**Source text**
========================

Question

For this problem, assume that three students are chosen from 5 freshmen, 4 sophomores, and 4 juniors.

What is the probability of selecting 2 freshmen and 1 junior given that at least one freshman will be selected?

Answer 1

The formula
`C(n, r)= (n!)/(r!(n-r)!)`, where r! is 1*2*3*...r

is the formula which gives us the total number of ways of forming groups of r objects, out of n objects.

for example, given 10 objects, there are C(10,6) ways of forming groups of 6, out of the 10 objects.

The sample space S in our problem is as follows:

triples selected from 5 freshmen, 4 sophomores, and 4 juniors, so that at least 1 freshman is selected.

The selection of 1 freshman can be done in 5 ways. The selection of the remaining 2 out of 4 freshmen (one is already chosen), 4 sophomores, and 4 juniors can be done in C(12, 2) many ways.

`C(12, 2)=\displaystyle{ (12!)/(2!10!)= (12\cdot11\cdot10!)/(2!10!)=66`

So there are in total, 5*66= 330 possible triples.

n(S)=330

The event E "selecting 2 freshmen and 1 junior" can occur in :

`C(5, 2)\cdot 4=\displaystyle{ (5!)/(2!3!)\cdot4=40` many ways.

so n(E)=40

P(E)=n(E)/n(S)=40/330=0.12

Answer: 0.12

========================

**Written task 1**
Repeat the passage of the probability solution starting with "for example, given" and going on through "2) many ways.", renaming "sample space" to "outcome set".
**Written task 2**
Decide whether each statement agrees with the probability solution. Answer yes or no for each and quote the deciding words.
(a) The three students are chosen from a group that includes 4 sophomores.
(b) The solution defines r! as 1*2*3*...r.
(c) The example of the formula uses 12 objects to form groups of 6.

**Rows**
========================

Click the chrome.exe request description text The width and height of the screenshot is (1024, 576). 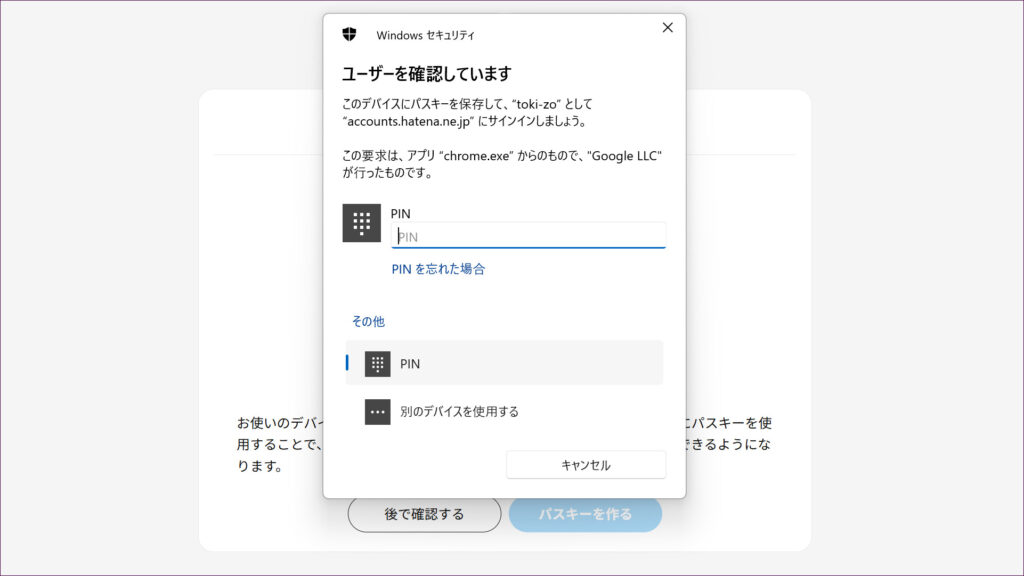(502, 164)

========================

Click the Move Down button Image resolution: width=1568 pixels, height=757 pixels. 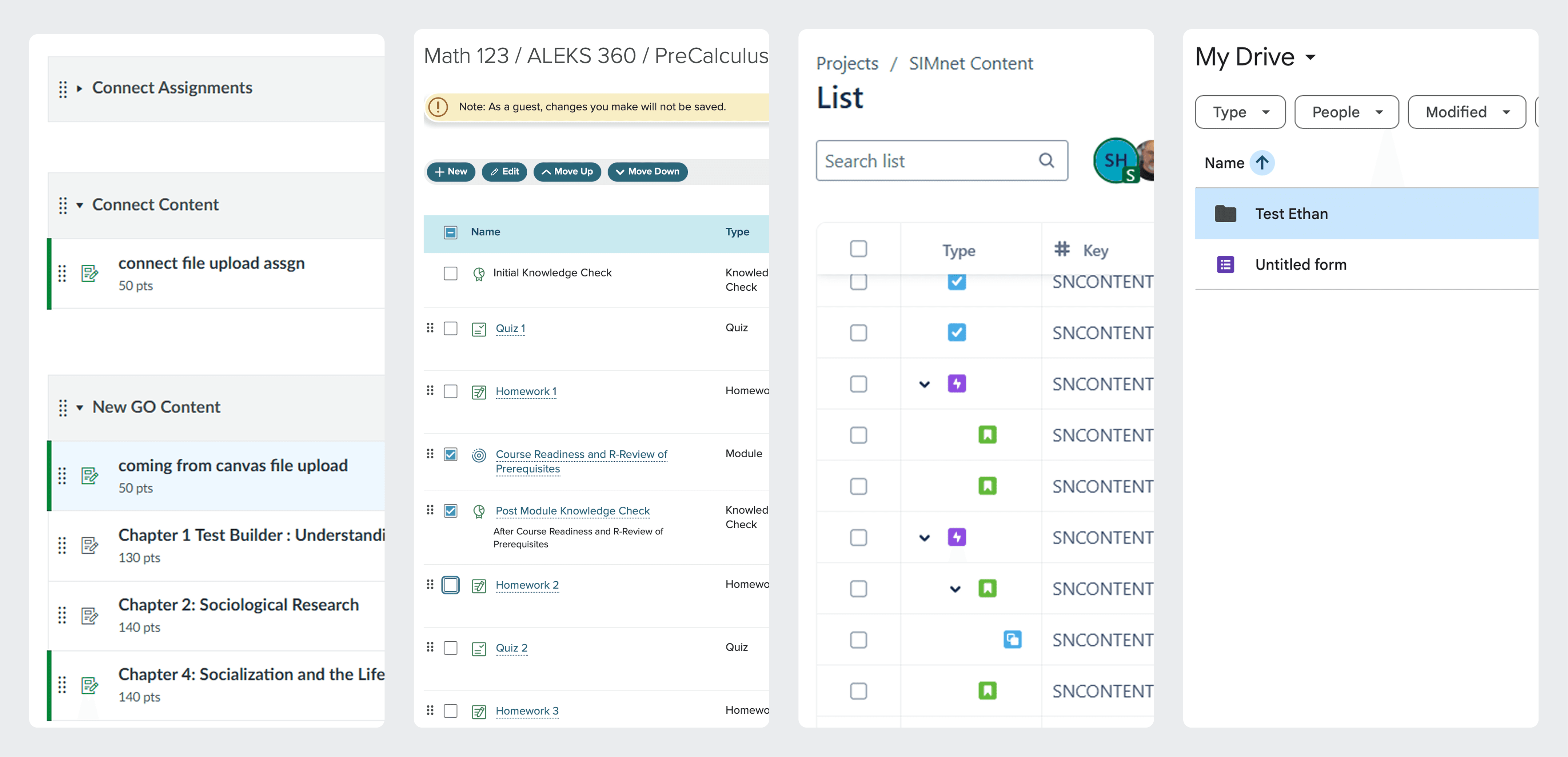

========================

**Written answer 1**
for example, given 10 objects, there are C(10,6) ways of forming groups of 6, out of the 10 objects.

The outcome set S in our problem is as follows:

triples selected from 5 freshmen, 4 sophomores, and 4 juniors, so that at least 1 freshman is selected.

The selection of 1 freshman can be done in 5 ways. The selection of the remaining 2 out of 4 freshmen (one is already chosen), 4 sophomores, and 4 juniors can be done in C(12, 2) many ways.

**Written answer 2**
(a) Yes: "three students are chosen from 5 freshmen, 4 sophomores, and 4 juniors"
(b) Yes: "where r! is 1*2*3*...r"
(c) No: "given 10 objects, there are C(10,6) ways of forming groups of 6, out of the 10 objects"